**Your instructions**
Only a verbatim restatement of the lines from the one with "Given: Bookmark this page with the star icon" through the end of the listing below is wanted. Pictures should be left out.

**Data for this task**
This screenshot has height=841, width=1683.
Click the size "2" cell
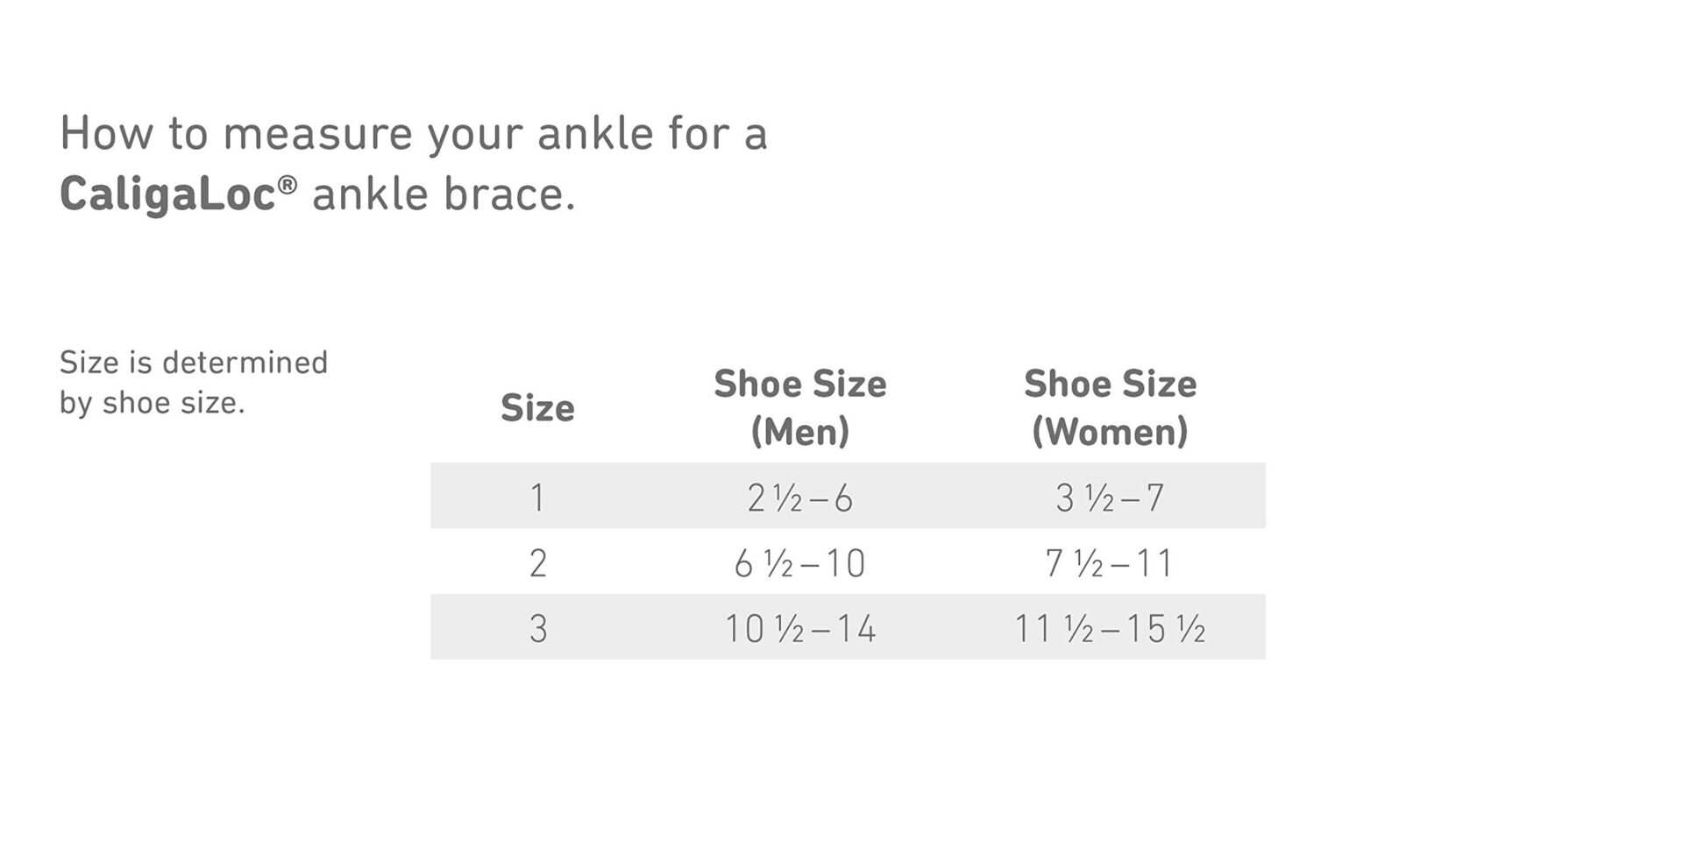point(537,562)
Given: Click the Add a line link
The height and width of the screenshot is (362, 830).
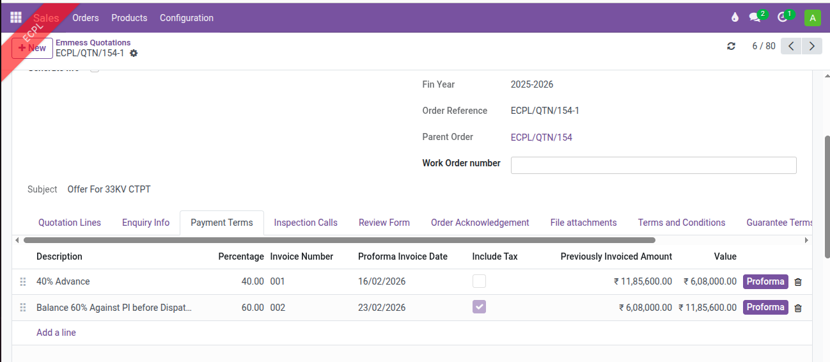Looking at the screenshot, I should point(56,333).
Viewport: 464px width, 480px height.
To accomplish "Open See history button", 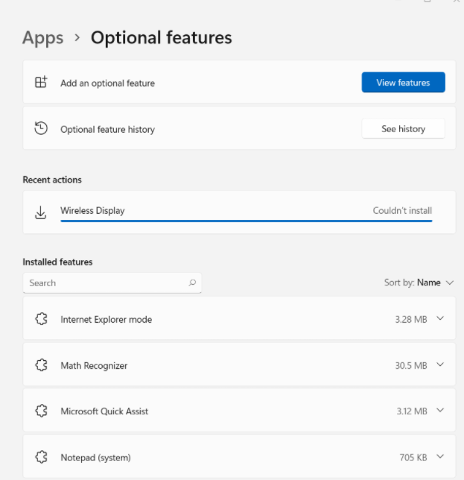I will [x=403, y=129].
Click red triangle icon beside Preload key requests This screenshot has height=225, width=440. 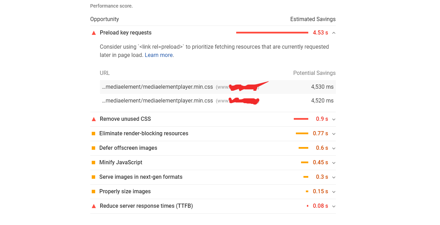click(x=93, y=33)

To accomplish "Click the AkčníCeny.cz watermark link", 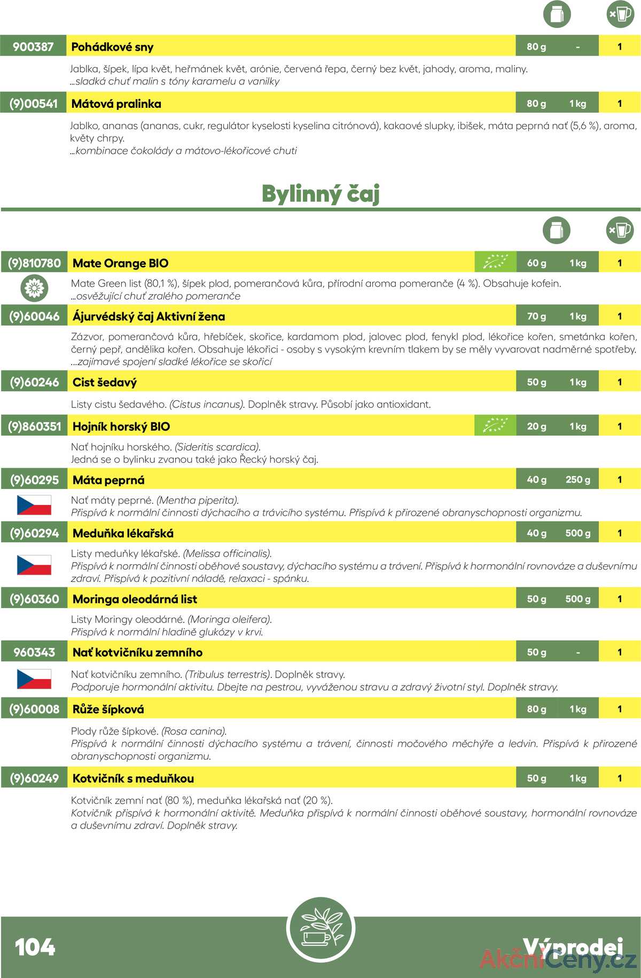I will (x=558, y=959).
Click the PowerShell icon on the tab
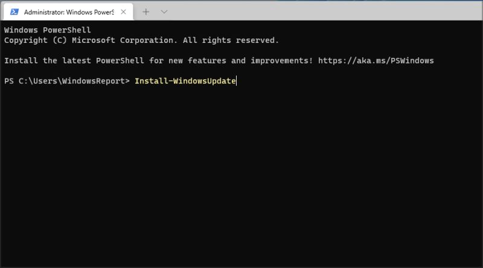This screenshot has width=483, height=268. [x=14, y=11]
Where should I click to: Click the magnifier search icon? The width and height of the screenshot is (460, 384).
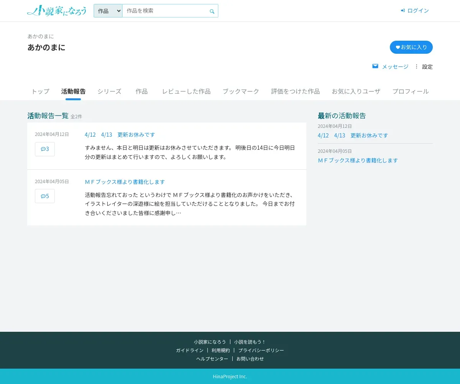212,11
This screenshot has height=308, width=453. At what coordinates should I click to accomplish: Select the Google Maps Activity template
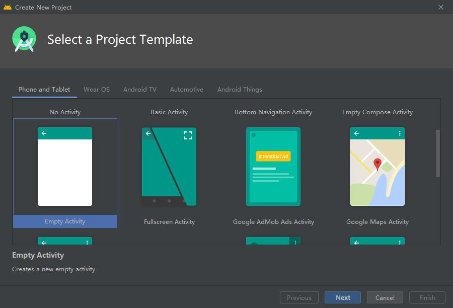tap(378, 167)
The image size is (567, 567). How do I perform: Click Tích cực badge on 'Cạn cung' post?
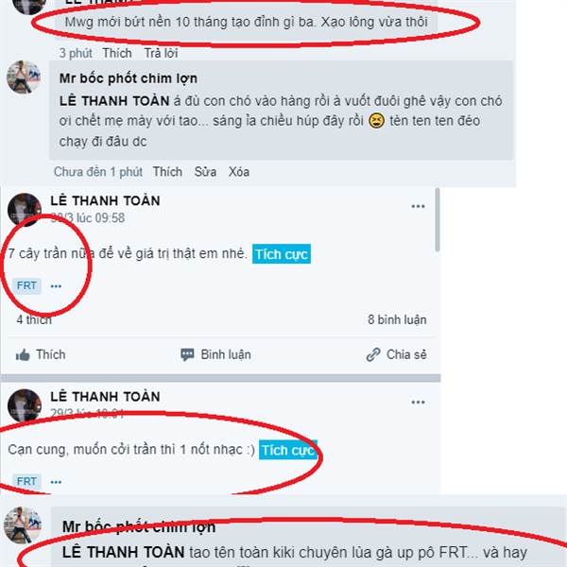coord(288,450)
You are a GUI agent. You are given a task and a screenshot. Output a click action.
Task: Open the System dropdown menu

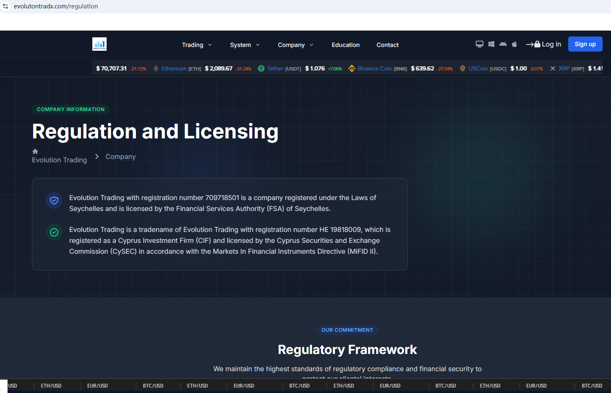[x=245, y=45]
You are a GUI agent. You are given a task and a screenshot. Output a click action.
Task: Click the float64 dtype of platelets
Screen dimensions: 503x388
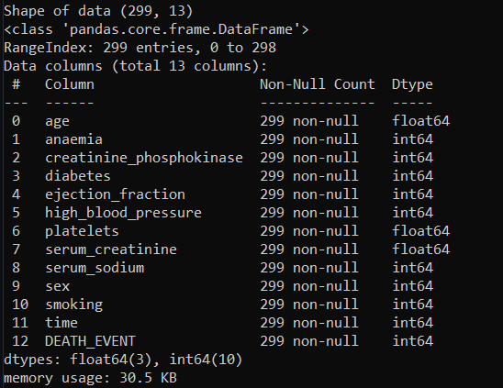(x=421, y=231)
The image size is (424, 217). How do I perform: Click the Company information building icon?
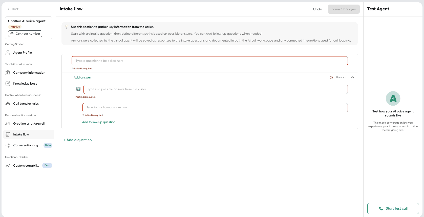[8, 73]
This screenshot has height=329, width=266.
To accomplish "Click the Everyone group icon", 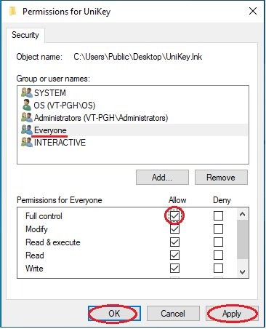I will [x=27, y=130].
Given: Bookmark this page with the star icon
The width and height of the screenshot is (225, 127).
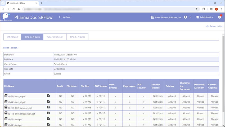Looking at the screenshot, I should (x=197, y=9).
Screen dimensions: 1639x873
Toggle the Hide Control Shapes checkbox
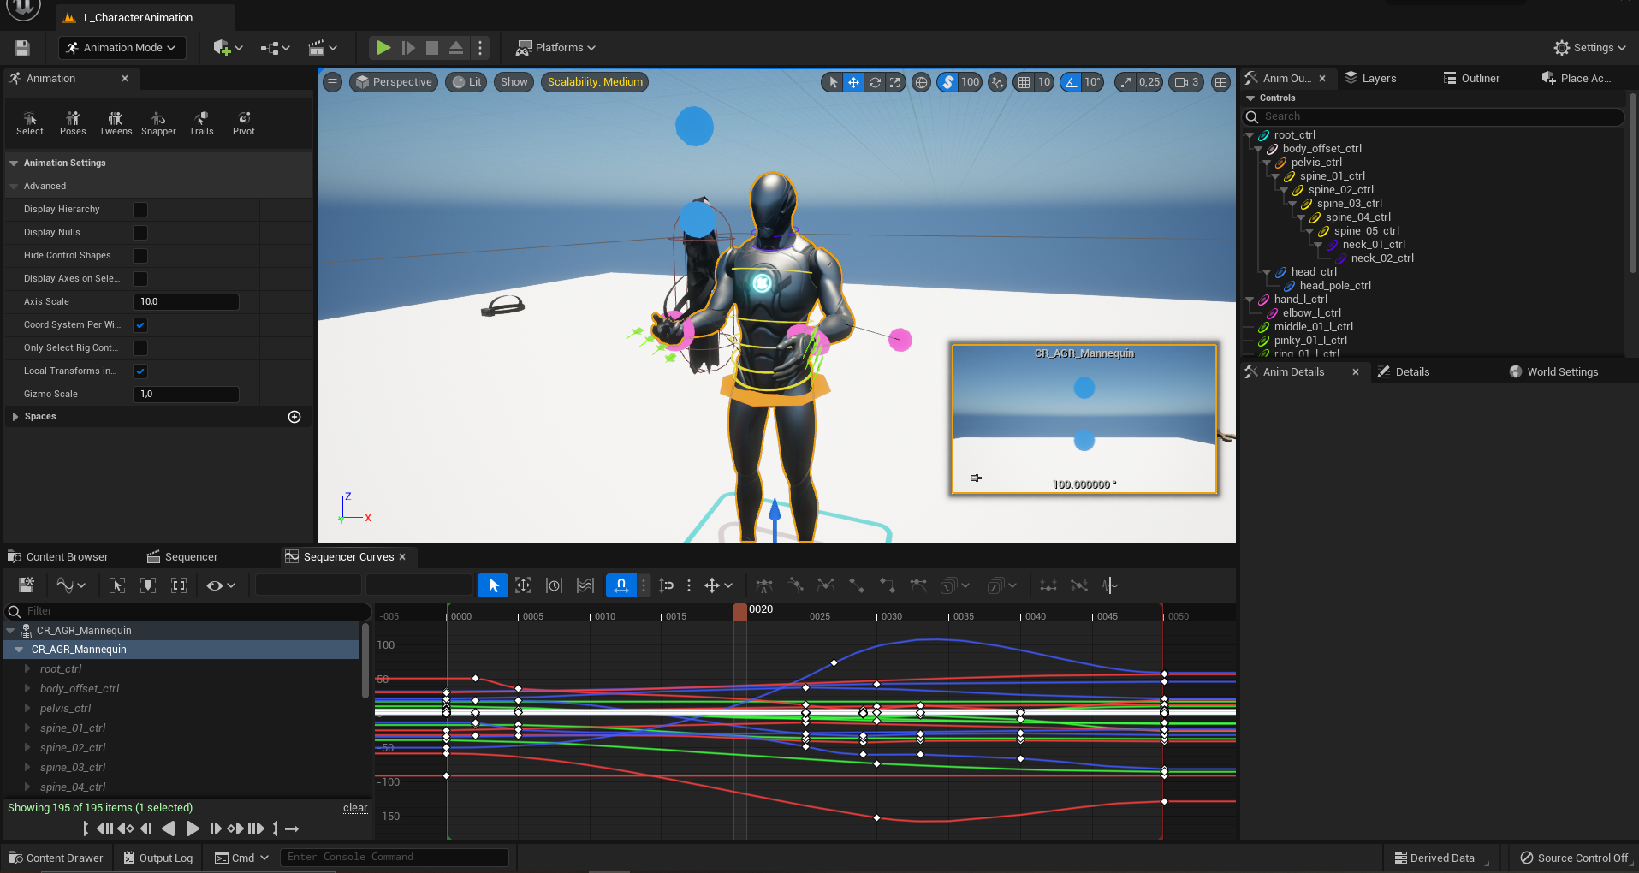tap(140, 256)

**Expected output**
Given: Bookmark this page with the star icon
The width and height of the screenshot is (225, 127).
Looking at the screenshot, I should (x=197, y=9).
Screen dimensions: 1639x873
Toggle the Hide Control Shapes checkbox
tap(140, 256)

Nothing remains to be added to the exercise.